Make Compliance a Part of the Business Model

Environmental regulations can make or break a project. If business planners don’t take into account the timing required for permitting and the cost of potential pollution control devices, the unanticipated costs associated with regulatory compliance could kill a project. It is imperative to involve the environmental staff in the planning phases of all projects.

Some environmental permits can take years to obtain and are often required before construction can commence on a project. In addition, regulations can drive a proposed project in a different direction once the costs of environmental regulatory compliance are taken into account.

For example, the use of a less-expensive fuel in a proposed boiler may look advantageous until it becomes evident that the pollution control equipment capital and operating costs required by environmental regulations would more than offset any cost savings. Making compliance analysis part of the up-front consideration in a business or project allows analysis of options to maximize operational flexibility and minimize environmental regulatory compliance costs.

Focus on Compliance

With all the “green” initiatives and buzzwords propagating through trade organizations, conferences, the media and society in general, it’s easy to get caught up in the green tidal wave. If environmental compliance slips, however, the cost savings and positive public relations associated with green initiatives will quickly disappear.

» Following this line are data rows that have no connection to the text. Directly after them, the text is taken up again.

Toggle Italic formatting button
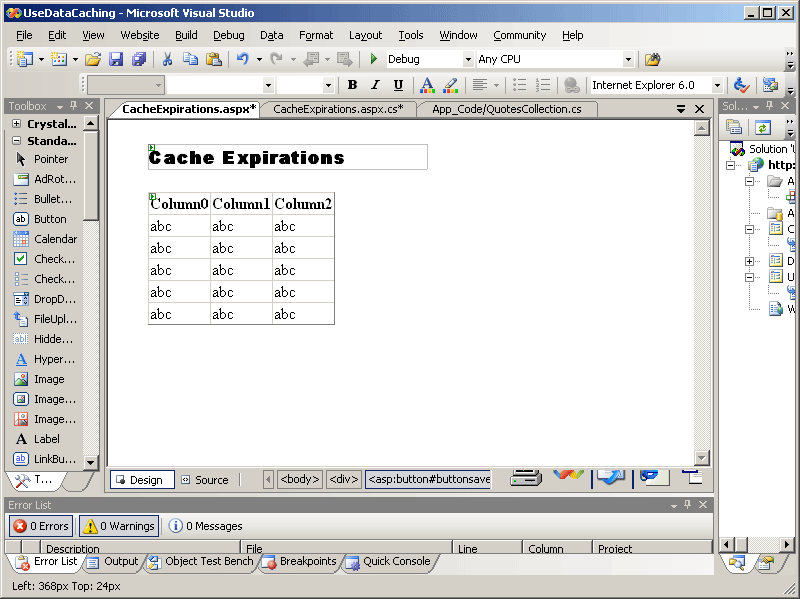The width and height of the screenshot is (800, 599). 375,85
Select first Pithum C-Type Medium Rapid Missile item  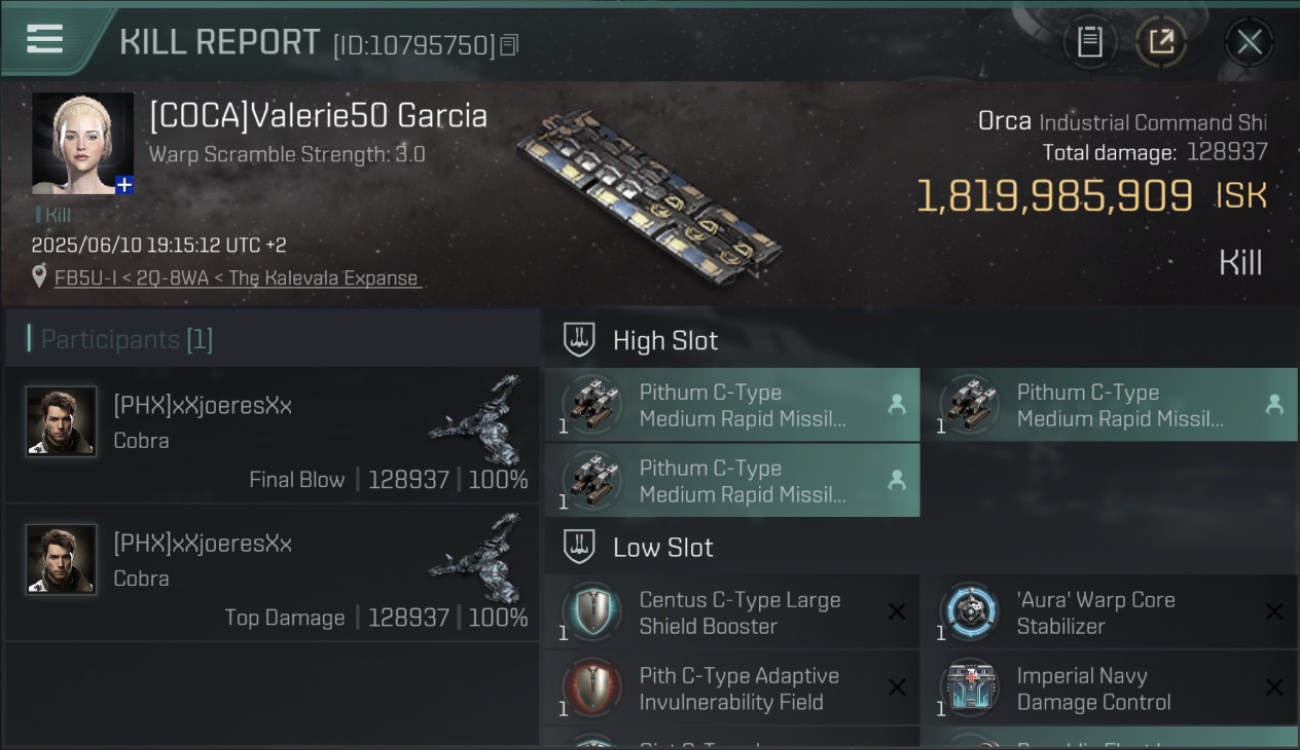click(732, 405)
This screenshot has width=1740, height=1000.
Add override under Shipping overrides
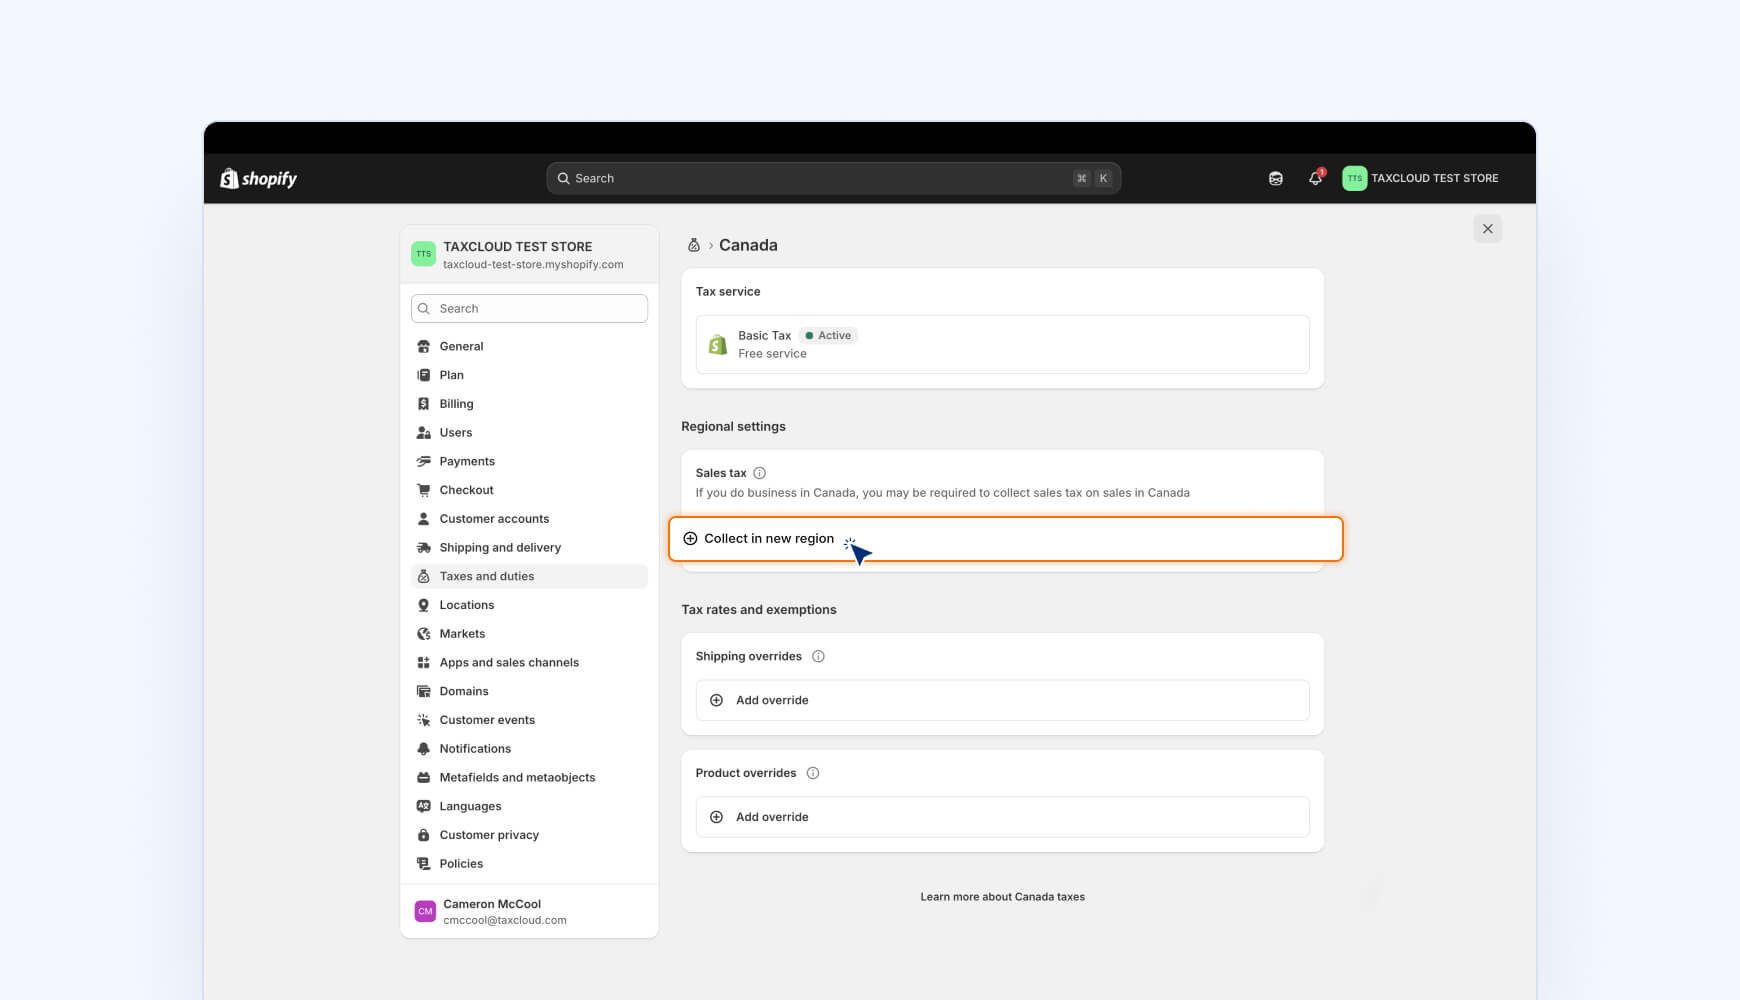[772, 700]
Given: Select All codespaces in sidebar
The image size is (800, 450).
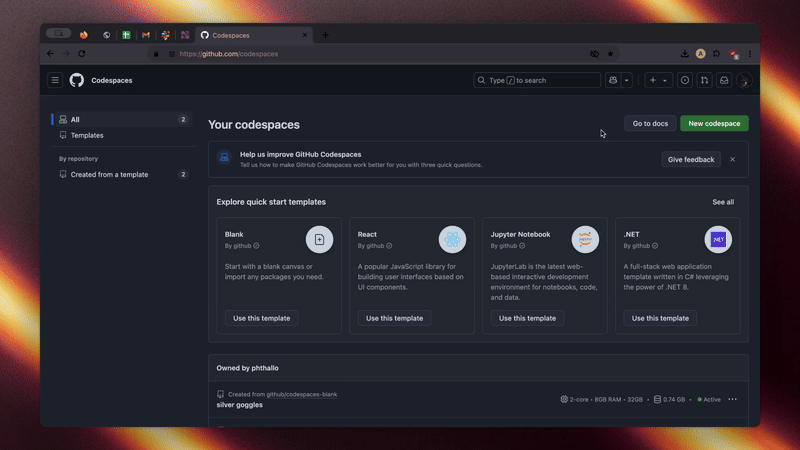Looking at the screenshot, I should 75,119.
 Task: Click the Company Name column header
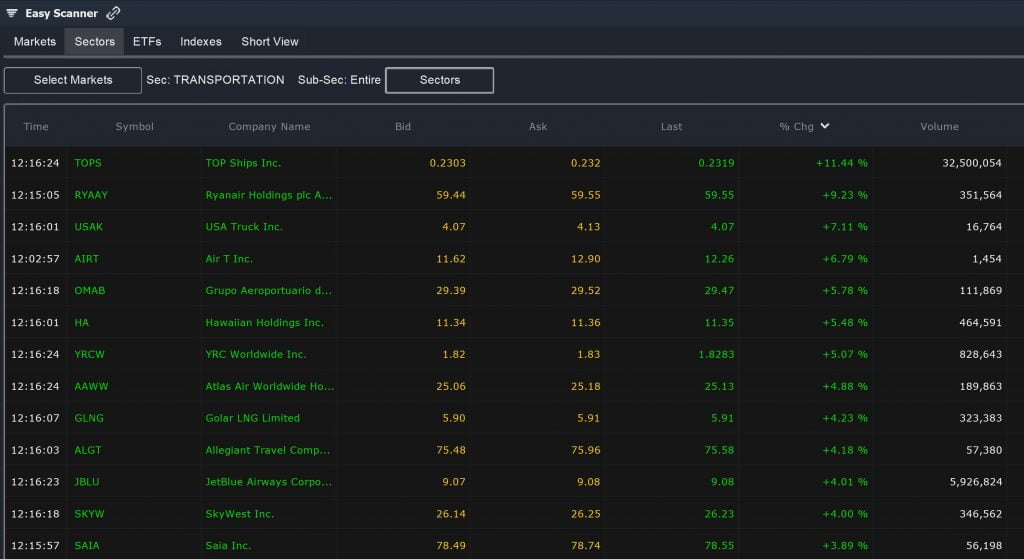[x=269, y=127]
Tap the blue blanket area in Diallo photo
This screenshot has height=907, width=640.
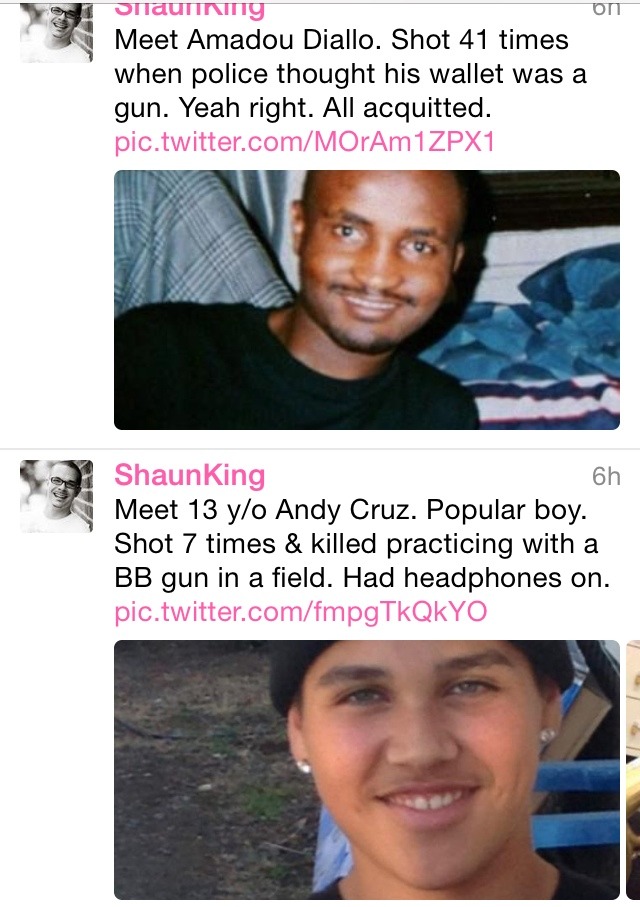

In fact, the less-touted aspect of environmental compliance is included as a cornerstone to most green initiative programs such as sustainability and environmental management systems. Green initiatives cannot succeed where compliance is allowed to slip.

Stay Current with Environmental Regulations

Keeping up to date on regulations can be done in-house or with outside assistance. Trade organizations often include environmental outreach programs that help members stay current on existing environmental regulations, as well as proposed or upcoming regulations that may affect the industry. Larger companies may maintain a staff that follows environmental regulatory changes as they apply to the business.

However, in a down economy and at a time when regulations are changing with increasing frequency and scope, it can be difficult to adequately staff an environmental department. A relationship with a good environmental consultant can therefore often prove invaluable.

A good consultant provides expert advice on an as-needed basis without the expense of a larger full-time environmental staff. These consultants can be a source of information and advice that can save manufacturers and projects money in the long run. Not having the latest information or understanding regarding proposed or upcoming regulations can lead manufacturers down a costly path of misappropriated funds, poor business plans, and wasted staffing and economic resources.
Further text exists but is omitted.